Sunday, April 08, 2007

Jesus Camp for law students

By Michael J.W. Stickings

Did you know what 150 graduates of Pat Robertson's Regent University are serving in the Bush Administration? (Including the DoJ's Monica Goodling, who has taken the fifth.) Did you know that former AG Ashcroft teaches there? Did you know that the school's motto is "Christian Leadership To Change the World" (i.e., "Building Theocracy in America," the constitution and the church-state separation be damned).

No, I didn't either, until I read Dahlia Lithwick's fascinating piece at Slate on Regent's (and Regent Law's) massive influence on American governance and jurisprudence, an influence well beyond its size or academic stature.

Make sure to read the whole thing, but here's a key passage:

Is there anything wrong with legal scholarship from a Christian perspective? Not that I see. Is there anything wrong with a Bush administration that disproportionately uses graduates from such Christian law schools to fill its staffing needs? Not that I see. It's a shorthand, not better or worse than cherry-picking the Federalist Society or the bar association...

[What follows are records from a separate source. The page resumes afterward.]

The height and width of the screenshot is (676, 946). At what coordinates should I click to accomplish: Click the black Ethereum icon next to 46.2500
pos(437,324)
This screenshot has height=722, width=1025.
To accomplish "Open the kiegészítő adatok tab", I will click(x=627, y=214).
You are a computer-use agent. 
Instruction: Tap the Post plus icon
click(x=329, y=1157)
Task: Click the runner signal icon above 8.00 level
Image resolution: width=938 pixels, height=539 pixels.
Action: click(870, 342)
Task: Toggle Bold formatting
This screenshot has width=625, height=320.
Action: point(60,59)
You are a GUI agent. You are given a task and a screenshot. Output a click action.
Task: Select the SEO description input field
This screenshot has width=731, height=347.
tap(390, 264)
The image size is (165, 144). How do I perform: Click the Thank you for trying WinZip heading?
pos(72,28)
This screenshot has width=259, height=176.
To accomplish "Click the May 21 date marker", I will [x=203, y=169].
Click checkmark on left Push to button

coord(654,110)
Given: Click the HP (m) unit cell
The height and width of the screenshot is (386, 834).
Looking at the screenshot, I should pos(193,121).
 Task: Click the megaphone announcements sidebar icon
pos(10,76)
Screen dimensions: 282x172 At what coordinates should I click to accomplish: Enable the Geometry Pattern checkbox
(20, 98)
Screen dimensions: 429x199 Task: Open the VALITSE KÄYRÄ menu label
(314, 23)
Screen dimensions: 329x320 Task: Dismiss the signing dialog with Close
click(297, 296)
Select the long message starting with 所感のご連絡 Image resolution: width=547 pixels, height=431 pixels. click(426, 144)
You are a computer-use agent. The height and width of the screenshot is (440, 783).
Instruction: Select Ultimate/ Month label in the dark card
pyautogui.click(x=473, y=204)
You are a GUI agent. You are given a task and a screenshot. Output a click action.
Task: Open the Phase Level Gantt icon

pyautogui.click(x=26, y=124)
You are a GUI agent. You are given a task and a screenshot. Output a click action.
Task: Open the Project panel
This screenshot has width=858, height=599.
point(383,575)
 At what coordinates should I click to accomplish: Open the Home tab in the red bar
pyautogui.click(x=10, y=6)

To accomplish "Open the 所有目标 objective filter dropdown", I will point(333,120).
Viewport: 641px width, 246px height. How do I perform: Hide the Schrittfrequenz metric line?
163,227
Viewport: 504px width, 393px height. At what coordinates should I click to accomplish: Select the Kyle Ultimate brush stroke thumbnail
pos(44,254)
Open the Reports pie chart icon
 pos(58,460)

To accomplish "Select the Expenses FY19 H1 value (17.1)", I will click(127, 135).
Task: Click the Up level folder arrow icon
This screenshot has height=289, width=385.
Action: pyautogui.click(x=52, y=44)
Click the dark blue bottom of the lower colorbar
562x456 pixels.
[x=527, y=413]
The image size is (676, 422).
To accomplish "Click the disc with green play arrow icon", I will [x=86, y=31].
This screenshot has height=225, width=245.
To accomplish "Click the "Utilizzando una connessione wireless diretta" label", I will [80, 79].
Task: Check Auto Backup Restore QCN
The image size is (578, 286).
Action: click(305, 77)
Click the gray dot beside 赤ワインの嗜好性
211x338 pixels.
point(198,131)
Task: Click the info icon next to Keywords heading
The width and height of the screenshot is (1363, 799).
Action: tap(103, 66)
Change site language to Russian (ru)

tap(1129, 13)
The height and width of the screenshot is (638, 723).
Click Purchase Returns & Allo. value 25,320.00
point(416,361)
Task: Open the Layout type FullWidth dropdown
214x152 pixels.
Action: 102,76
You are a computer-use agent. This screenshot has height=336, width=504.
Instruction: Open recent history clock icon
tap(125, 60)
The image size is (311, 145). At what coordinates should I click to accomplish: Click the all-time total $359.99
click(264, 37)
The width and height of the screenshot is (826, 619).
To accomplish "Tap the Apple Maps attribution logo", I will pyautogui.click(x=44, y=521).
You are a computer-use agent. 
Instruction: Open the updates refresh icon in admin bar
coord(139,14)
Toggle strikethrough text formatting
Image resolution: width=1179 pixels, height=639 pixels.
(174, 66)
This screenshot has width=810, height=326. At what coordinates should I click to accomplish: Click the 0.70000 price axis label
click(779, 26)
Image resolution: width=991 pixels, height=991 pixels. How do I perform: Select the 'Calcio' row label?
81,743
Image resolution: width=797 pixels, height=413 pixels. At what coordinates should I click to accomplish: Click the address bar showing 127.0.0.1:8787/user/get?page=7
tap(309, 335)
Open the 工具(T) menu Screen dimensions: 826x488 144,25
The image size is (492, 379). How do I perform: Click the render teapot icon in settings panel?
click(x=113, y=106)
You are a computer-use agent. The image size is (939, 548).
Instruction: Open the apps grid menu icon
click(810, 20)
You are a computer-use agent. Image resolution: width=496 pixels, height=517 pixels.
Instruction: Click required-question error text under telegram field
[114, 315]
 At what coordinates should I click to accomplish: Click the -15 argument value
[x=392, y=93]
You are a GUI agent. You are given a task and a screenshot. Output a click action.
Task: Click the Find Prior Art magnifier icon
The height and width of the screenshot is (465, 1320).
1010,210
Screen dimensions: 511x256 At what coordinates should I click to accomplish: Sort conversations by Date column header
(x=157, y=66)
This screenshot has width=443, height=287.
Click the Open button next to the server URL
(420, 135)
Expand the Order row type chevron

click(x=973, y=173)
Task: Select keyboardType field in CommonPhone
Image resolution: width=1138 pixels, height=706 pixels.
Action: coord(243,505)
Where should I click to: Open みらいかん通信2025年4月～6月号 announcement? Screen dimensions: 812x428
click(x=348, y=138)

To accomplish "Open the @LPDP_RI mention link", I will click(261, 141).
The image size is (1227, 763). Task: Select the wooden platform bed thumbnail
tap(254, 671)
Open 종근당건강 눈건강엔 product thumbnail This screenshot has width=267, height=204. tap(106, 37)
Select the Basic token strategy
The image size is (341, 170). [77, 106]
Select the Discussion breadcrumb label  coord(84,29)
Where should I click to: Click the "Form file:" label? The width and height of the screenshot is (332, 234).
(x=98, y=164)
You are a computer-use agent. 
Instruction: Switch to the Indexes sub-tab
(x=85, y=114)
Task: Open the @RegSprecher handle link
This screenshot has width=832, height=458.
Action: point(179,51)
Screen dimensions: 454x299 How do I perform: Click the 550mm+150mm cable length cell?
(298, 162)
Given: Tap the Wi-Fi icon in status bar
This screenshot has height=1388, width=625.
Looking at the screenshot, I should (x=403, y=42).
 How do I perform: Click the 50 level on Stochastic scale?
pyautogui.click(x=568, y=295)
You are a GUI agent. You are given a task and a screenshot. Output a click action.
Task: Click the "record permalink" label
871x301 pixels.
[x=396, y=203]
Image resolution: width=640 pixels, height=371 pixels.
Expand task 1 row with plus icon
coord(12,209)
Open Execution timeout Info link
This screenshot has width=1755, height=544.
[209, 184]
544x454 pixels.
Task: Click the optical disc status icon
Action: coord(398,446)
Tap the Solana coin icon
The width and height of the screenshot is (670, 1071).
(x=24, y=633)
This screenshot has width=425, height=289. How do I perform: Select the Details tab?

No, the real concern here is that Goodling and her ilk somehow began to conflate God's work with the president's. Probably not a lesson she learned in law school. The dream of Regent and its counterparts, like Jerry Falwell's Liberty University, is to redress perceived wrongs to Christians, to reclaim the public square, and reassert Christian political authority. And while that may have been a part of the Bush/Rove plan, it was, in the end, only a small part. Their real zeal was for earthly power. And Goodling was left holding the earthly bag.

I take her point, but actually I do see a problem with Christian legal scholarship, and particularly with the extent of its influence in Bush's America. The Federalist Society may not be any better, but how is it possible for religious (in this case conservative evangelical Christian) legal scholarship not to distort the law according to its own religious purposes? If you're out to do God's work, after all, you likely won't have much time to do the work of a secular liberal democracy with safeguards against religious rule like the United States. (Read some Thomas Jefferson.) Unless, of course, you think that doing God's work is also doing America's work, that America is -- or should be -- God's political expression on earth. Or, looking at it another way, unless you think that America isn't a secular liberal democracy at all but rather a theocracy that has been taken over by secular liberal democrats.

Regardless, there is something profoundly anti-American about this Christian leadership out to change the world. It's bad for America, which isn't the theocracy these zealots imagine it to be, and likely also bad for Christianity, which ought to concern itself not with politics but with faith.